** Work task **
Exact copy, no pictures: return only the lines below from the line with "Screen dimensions: 720x405" up to and including the line with "Where should I".

Segment Start: Information shown

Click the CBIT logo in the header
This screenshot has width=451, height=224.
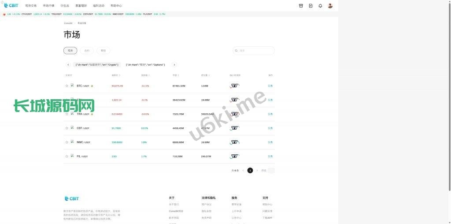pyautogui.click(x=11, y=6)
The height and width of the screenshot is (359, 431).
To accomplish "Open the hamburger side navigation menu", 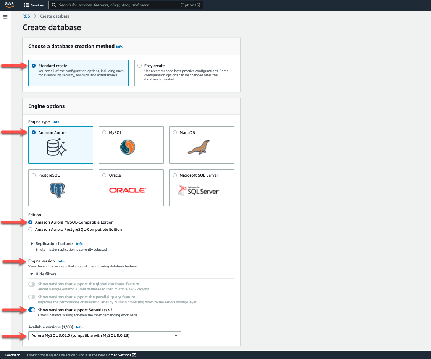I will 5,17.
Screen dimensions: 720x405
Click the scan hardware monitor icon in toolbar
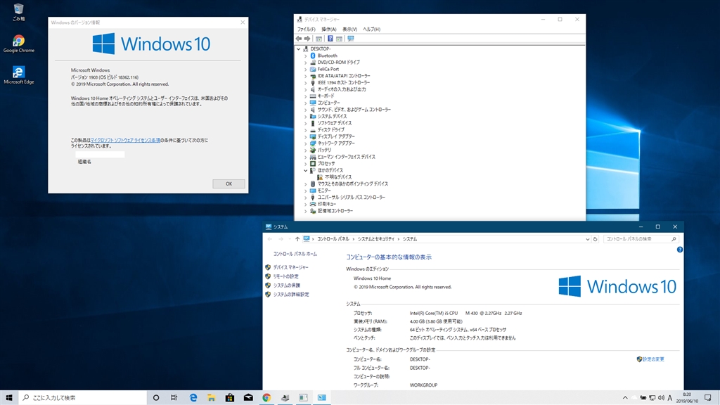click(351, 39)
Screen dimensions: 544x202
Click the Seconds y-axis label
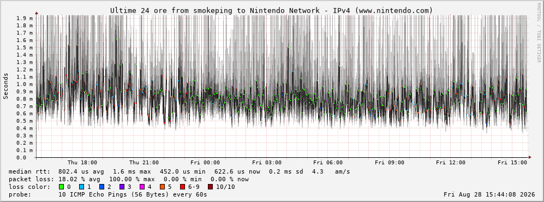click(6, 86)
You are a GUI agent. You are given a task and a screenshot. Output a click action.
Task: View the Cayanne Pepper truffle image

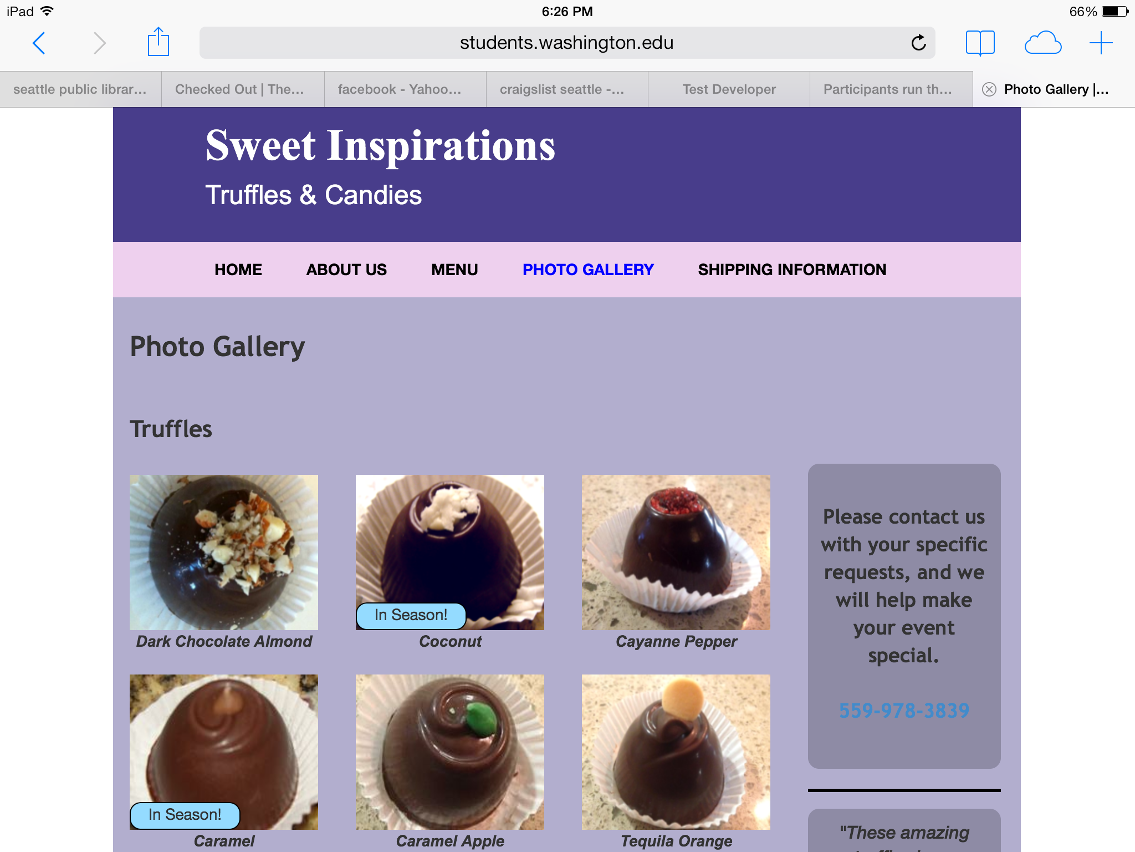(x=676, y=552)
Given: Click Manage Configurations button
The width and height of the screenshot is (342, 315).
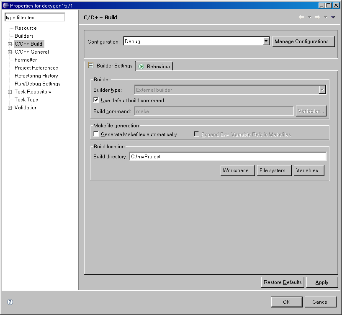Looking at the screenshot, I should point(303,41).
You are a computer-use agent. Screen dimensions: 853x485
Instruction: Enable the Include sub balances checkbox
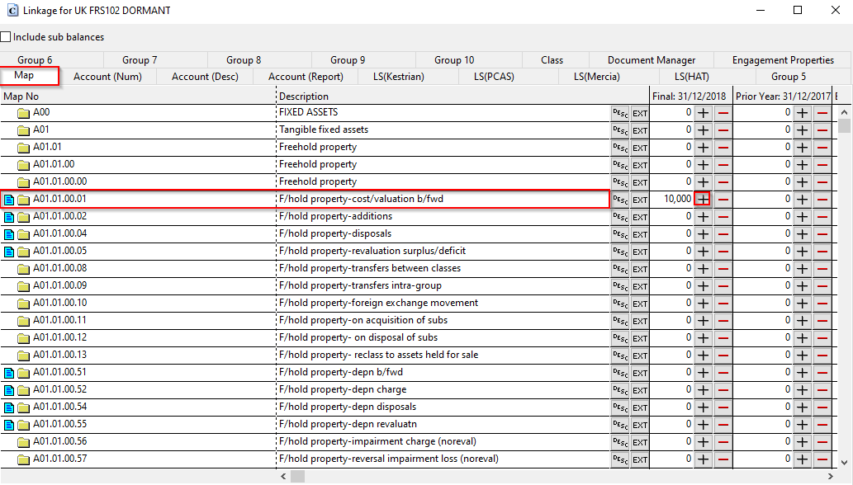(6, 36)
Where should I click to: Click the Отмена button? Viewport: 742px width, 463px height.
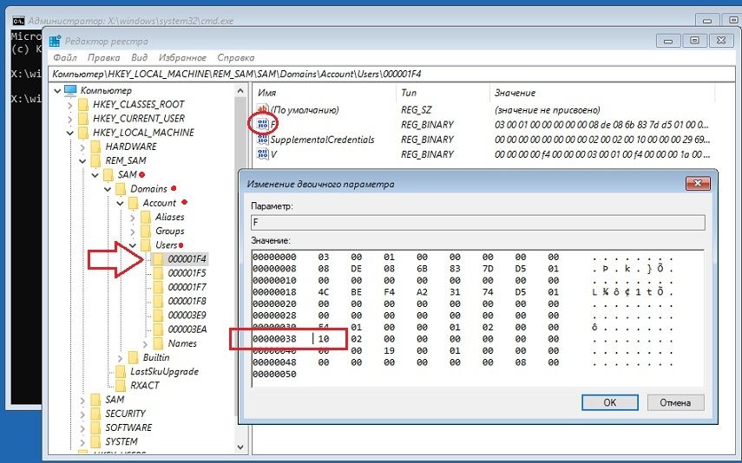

Segment End: Information shown
Segment Start: Information shown

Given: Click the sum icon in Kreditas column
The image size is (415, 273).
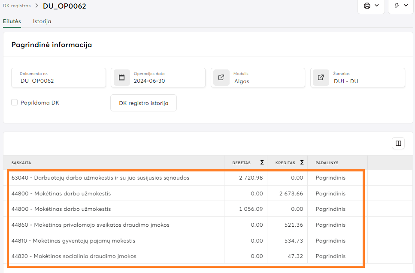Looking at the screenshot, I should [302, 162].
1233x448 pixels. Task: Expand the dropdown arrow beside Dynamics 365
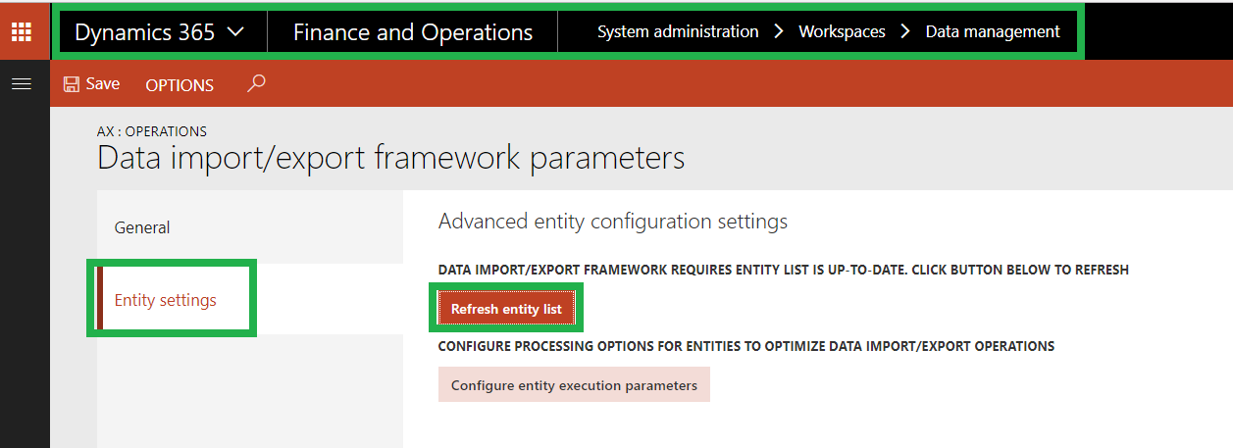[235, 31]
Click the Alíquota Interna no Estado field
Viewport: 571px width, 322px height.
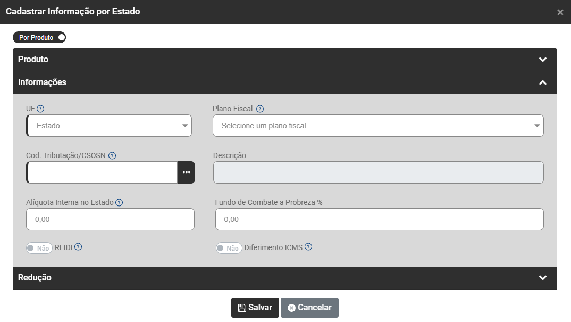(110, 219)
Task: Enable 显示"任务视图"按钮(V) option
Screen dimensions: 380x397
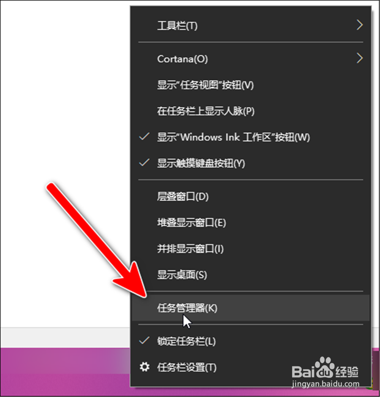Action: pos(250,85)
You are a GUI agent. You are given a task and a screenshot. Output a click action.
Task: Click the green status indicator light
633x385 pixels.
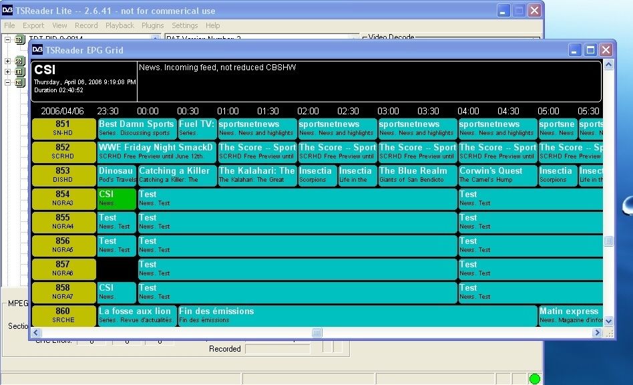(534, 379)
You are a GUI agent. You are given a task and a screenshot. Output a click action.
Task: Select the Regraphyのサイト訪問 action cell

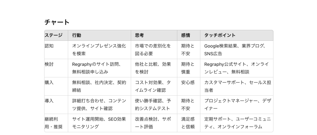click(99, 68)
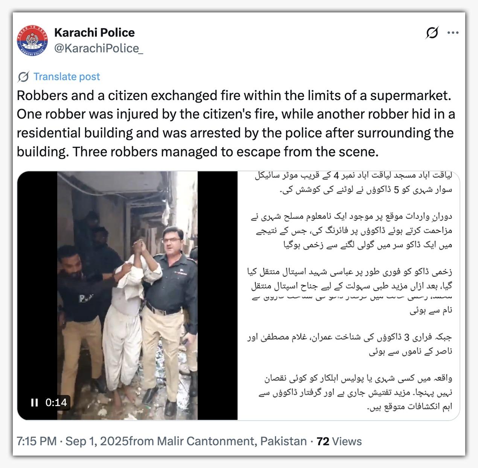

Segment End: Information shown
Segment Start: Information shown

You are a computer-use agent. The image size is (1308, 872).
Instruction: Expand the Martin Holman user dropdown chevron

Segment End: Information shown

** Task output **
Screen dimensions: 720x405
Click the scan hardware monitor icon in toolbar
click(351, 39)
Screen dimensions: 544x202
Click the Seconds y-axis label
click(6, 86)
You are a GUI agent. You are given a task and a screenshot. Output a click action.
Task: View the Cayanne Pepper truffle image

(x=676, y=552)
Given: Click Manage Configurations button
The width and height of the screenshot is (342, 315).
Looking at the screenshot, I should point(303,41).
You are a computer-use agent. Screen dimensions: 853x485
Instruction: Enable the Include sub balances checkbox
(6, 36)
Where should I click to: Click the Отмена button? Viewport: 742px width, 463px height.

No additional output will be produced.